* Problem details *
Convert the material, from the line containing "Task: Check the" through its final line, into a JSON list of strings with one string per line, omitting blank lines.

%%

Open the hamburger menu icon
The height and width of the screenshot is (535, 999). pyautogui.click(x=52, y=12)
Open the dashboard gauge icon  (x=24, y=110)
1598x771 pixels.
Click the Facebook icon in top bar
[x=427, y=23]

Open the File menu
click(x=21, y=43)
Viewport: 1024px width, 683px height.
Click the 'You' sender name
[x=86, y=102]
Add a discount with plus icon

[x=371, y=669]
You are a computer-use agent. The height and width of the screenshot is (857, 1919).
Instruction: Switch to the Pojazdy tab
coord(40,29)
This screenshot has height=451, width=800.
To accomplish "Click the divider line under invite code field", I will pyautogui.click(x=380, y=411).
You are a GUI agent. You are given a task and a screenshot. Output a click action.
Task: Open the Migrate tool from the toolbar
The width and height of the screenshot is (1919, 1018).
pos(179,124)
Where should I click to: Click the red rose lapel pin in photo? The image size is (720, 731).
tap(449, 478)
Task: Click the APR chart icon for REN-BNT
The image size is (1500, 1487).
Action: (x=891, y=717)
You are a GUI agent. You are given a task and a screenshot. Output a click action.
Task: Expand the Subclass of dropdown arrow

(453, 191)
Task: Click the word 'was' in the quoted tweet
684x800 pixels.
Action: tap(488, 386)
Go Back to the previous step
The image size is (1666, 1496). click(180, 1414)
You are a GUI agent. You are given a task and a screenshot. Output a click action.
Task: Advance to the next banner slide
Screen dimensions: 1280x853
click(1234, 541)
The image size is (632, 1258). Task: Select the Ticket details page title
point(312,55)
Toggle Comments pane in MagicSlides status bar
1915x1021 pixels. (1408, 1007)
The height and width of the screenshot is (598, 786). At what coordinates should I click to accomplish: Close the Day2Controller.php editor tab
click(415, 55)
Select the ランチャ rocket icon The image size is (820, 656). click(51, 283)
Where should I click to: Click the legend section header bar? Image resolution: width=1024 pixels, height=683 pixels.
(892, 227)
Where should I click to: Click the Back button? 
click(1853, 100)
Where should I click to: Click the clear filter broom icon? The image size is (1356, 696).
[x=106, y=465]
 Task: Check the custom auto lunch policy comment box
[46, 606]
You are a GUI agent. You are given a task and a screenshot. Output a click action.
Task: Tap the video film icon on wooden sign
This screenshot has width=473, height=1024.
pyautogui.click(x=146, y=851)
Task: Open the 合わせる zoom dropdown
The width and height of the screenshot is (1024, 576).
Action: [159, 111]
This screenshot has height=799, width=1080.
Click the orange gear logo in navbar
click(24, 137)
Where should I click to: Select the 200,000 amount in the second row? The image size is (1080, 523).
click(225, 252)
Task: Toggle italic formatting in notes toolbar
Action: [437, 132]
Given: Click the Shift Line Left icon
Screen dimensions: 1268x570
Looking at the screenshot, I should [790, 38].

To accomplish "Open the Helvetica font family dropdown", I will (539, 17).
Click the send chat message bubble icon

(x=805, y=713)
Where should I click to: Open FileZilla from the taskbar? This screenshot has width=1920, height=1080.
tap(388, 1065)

%%

* Complete response *
[
  " Task: Check the custom auto lunch policy comment box",
  "[46, 606]",
  "You are a GUI agent. You are given a task and a screenshot. Output a click action.",
  "Task: Tap the video film icon on wooden sign",
  "This screenshot has width=473, height=1024.",
  "pyautogui.click(x=146, y=851)",
  "Task: Open the 合わせる zoom dropdown",
  "The width and height of the screenshot is (1024, 576).",
  "Action: [159, 111]",
  "This screenshot has height=799, width=1080.",
  "Click the orange gear logo in navbar",
  "click(24, 137)",
  "Where should I click to: Select the 200,000 amount in the second row? The image size is (1080, 523).",
  "click(225, 252)",
  "Task: Toggle italic formatting in notes toolbar",
  "Action: [437, 132]",
  "Given: Click the Shift Line Left icon",
  "Screen dimensions: 1268x570",
  "Looking at the screenshot, I should [790, 38].",
  "To accomplish \"Open the Helvetica font family dropdown\", I will (539, 17).",
  "Click the send chat message bubble icon",
  "(x=805, y=713)",
  "Where should I click to: Open FileZilla from the taskbar? This screenshot has width=1920, height=1080.",
  "tap(388, 1065)"
]